▶ _Requirements_
Please rewrite the records below, replacing "Instruction" with "Goal" everywhere it appears and leaving everything else unchanged.

▶ _Stored entries_

-- -- --

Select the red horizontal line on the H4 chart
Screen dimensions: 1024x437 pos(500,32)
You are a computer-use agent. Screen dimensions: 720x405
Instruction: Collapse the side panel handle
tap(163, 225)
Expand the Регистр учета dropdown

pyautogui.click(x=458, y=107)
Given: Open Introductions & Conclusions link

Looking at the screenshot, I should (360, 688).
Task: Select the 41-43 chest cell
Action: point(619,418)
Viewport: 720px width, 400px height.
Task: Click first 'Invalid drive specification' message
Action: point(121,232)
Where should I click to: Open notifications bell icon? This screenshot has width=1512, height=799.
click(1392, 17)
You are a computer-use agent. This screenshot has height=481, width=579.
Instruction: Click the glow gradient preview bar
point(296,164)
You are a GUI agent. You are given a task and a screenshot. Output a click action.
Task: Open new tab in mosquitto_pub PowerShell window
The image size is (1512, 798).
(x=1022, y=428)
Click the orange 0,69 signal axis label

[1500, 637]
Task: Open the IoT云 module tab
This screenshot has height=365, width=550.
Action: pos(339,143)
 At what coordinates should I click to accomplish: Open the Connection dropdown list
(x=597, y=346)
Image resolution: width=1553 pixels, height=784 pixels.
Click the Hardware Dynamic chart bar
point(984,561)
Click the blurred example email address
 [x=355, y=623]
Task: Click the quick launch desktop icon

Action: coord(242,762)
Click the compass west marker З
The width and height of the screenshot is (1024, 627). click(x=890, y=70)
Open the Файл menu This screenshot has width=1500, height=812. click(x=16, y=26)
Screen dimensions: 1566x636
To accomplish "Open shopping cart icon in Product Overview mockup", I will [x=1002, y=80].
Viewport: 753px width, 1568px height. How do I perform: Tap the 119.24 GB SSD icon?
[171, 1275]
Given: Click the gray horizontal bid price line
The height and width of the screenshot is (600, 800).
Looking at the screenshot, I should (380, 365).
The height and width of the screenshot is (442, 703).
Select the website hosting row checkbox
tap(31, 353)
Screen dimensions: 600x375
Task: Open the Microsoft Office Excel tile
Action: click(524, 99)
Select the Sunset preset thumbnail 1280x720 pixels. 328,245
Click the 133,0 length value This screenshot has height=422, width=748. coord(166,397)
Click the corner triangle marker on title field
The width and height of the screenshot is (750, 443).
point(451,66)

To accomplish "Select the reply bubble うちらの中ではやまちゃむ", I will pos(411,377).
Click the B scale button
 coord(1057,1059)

-- -- --

▶ _Solution to this exercise_
Select the red horizontal line on the H4 chart
Screen dimensions: 1024x437 pos(500,32)
You are a computer-use agent. Screen dimensions: 720x405
Goal: Collapse the side panel handle
tap(163, 225)
Expand the Регистр учета dropdown

pyautogui.click(x=458, y=107)
Given: Open Introductions & Conclusions link

Looking at the screenshot, I should (360, 688).
Task: Select the 41-43 chest cell
Action: point(619,418)
Viewport: 720px width, 400px height.
Task: Click first 'Invalid drive specification' message
Action: point(121,232)
Where should I click to: Open notifications bell icon? This screenshot has width=1512, height=799.
click(1392, 17)
You are a computer-use agent. This screenshot has height=481, width=579.
Goal: Click the glow gradient preview bar
point(296,164)
You are a GUI agent. You are given a task and a screenshot. Output a click action.
Task: Open new tab in mosquitto_pub PowerShell window
The image size is (1512, 798).
(x=1022, y=428)
Click the orange 0,69 signal axis label

[1500, 637]
Task: Open the IoT云 module tab
This screenshot has height=365, width=550.
Action: pos(339,143)
 At what coordinates should I click to accomplish: Open the Connection dropdown list
(x=597, y=346)
Image resolution: width=1553 pixels, height=784 pixels.
Click the Hardware Dynamic chart bar
point(984,561)
Click the blurred example email address
 [x=355, y=623]
Task: Click the quick launch desktop icon

Action: coord(242,762)
Click the compass west marker З
The width and height of the screenshot is (1024, 627). click(x=890, y=70)
Open the Файл menu This screenshot has width=1500, height=812. click(x=16, y=26)
Screen dimensions: 1566x636
To accomplish "Open shopping cart icon in Product Overview mockup", I will [x=1002, y=80].
Viewport: 753px width, 1568px height. How do I perform: Tap the 119.24 GB SSD icon?
[171, 1275]
Given: Click the gray horizontal bid price line
The height and width of the screenshot is (600, 800).
Looking at the screenshot, I should (380, 365).
The height and width of the screenshot is (442, 703).
Select the website hosting row checkbox
tap(31, 353)
Screen dimensions: 600x375
Task: Open the Microsoft Office Excel tile
Action: click(524, 99)
Select the Sunset preset thumbnail 1280x720 pixels. 328,245
Click the 133,0 length value This screenshot has height=422, width=748. coord(166,397)
Click the corner triangle marker on title field
The width and height of the screenshot is (750, 443).
point(451,66)

To accomplish "Select the reply bubble うちらの中ではやまちゃむ", I will pos(411,377).
Click the B scale button
 coord(1057,1059)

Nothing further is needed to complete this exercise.